New research challenges the perception that the youngest and oldest drivers on business present the highest risk.
Figures released this week by fleet software company CFC Solutions break down the percentage of drivers with driving licence endorsement points by age, based on thousands of users of its Licence Link licence checking software.
And while drivers in the lowest and highest age brackets are high on the scale when it comes to the proportion with points on their licences, drivers aged between 25 and 44 appear to be more likely to accumulate higher numbers of points, and the chance of them being banned from driving could be greater.
The aim of the research, which looked exclusively at company car, van and truck drivers, was to examine the widely held assumption that the youngest and oldest drivers pose the greatest accident risk for fleets, with the findings based on their propensity to commit offences that lead to points being added to their licences.
In the ‘one to four points’ categories, this assumption holds true with the 17-24 and 65+ bands having the
However, in the high-risk categories of ‘five to eight points’ and ‘nine-plus points’, the 25-34 and 35-44 age groups were more common.
Ages 55 to 64 performed best across most points thresholds, although the 45-54 age group had the lowest number of drivers on nine or more points.
Neville Briggs, managing director at CFC, said: “Perceived wisdom in risk management for many years has been that the youngest and oldest drivers represent the highest risk.
“Younger drivers may lack road experience, and because of this are poorer judges of road situations, while older drivers will tend to have poorer reaction times and a general decline in awareness.
“This means drivers aged below 24 and above 65 may require special attention when it comes to employers ensuring that everything reasonable is done to prevent them from being involved in accidents.”
The research was taken across all Licence Link users, with more than 18% of drivers employed by those organisations carrying points on their licences.
However, the age group with the highest number of drivers in nine or more points was 35 to 44.
Briggs added the new research from CFC and anecdotal evidence suggested that a few middle aged drivers could become a risk management headache for their employers by falling into a cycle of gathering endorsement points and waiting for them to elapse.
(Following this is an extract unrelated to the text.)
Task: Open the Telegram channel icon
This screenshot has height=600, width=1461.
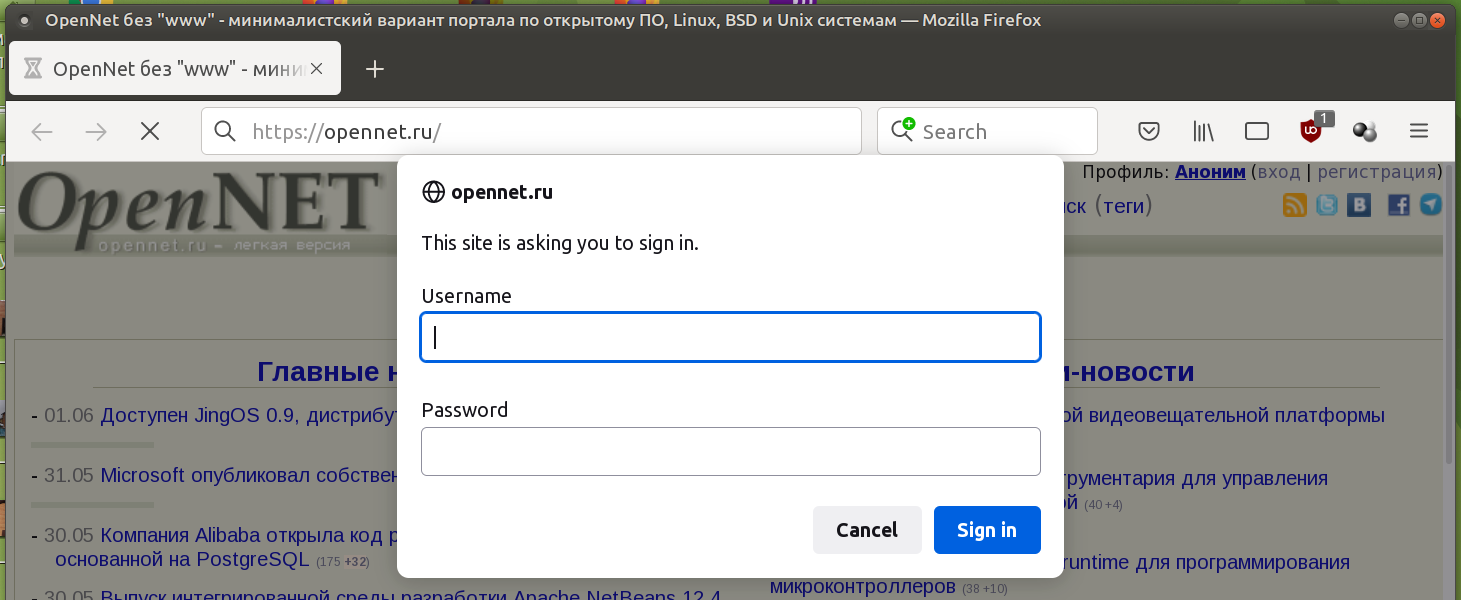Action: (x=1431, y=205)
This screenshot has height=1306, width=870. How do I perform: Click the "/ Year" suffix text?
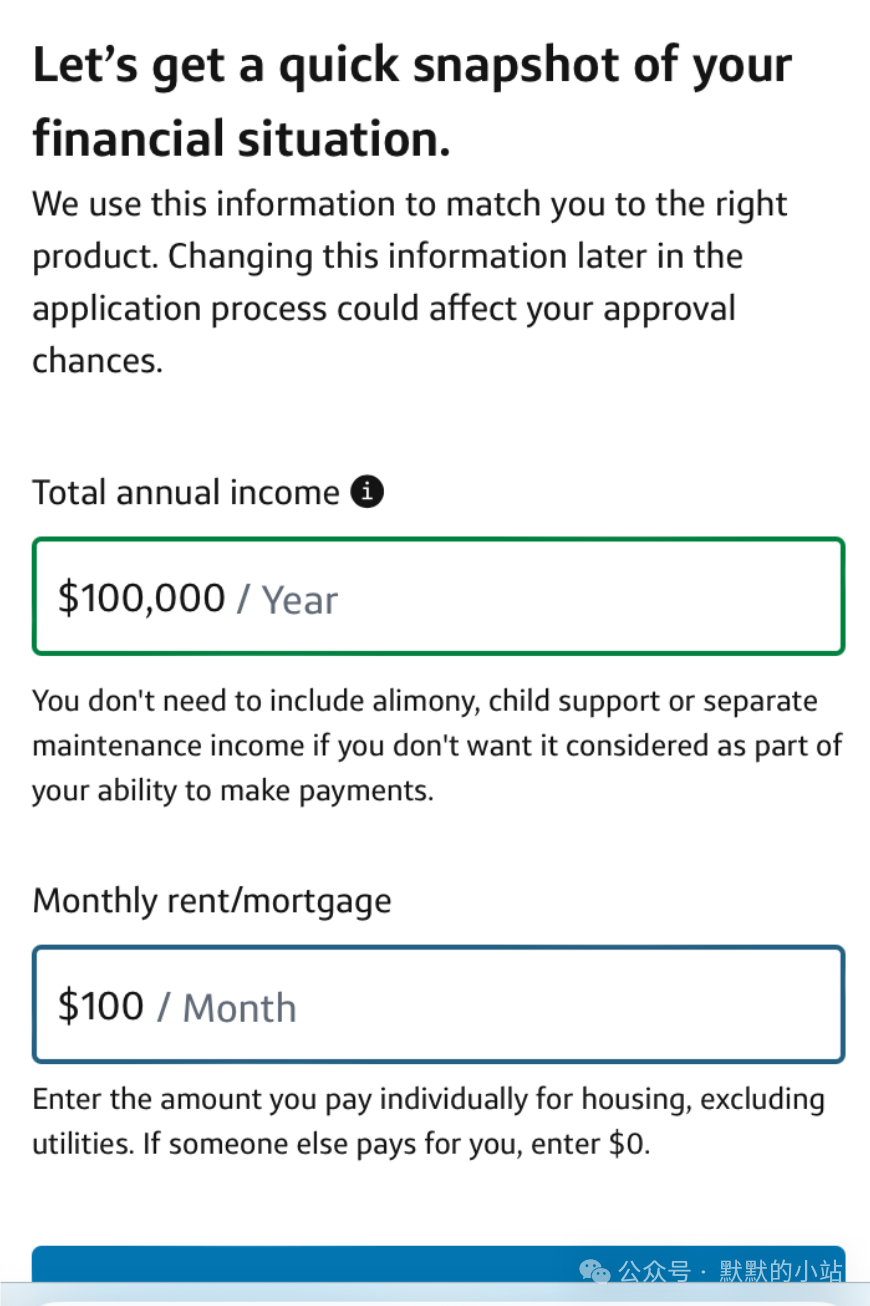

He said: “While the actual numbers of these drivers is not high – they form a relatively small percentage of our overall research – they do shatter the myth that the highest-risk drivers are the youngest and oldest on your fleet.
“In fact, these drivers should be at the height of their competence and that is perhaps the issue.
"Some of these middle aged drivers in high risk categories are a definite concern for their managers because they suffer from a high degree of overconfidence.
“For these drivers, some form of remedial action such as training should be considered, before the point is reached where their licence is taken away or a serious accident occurs.”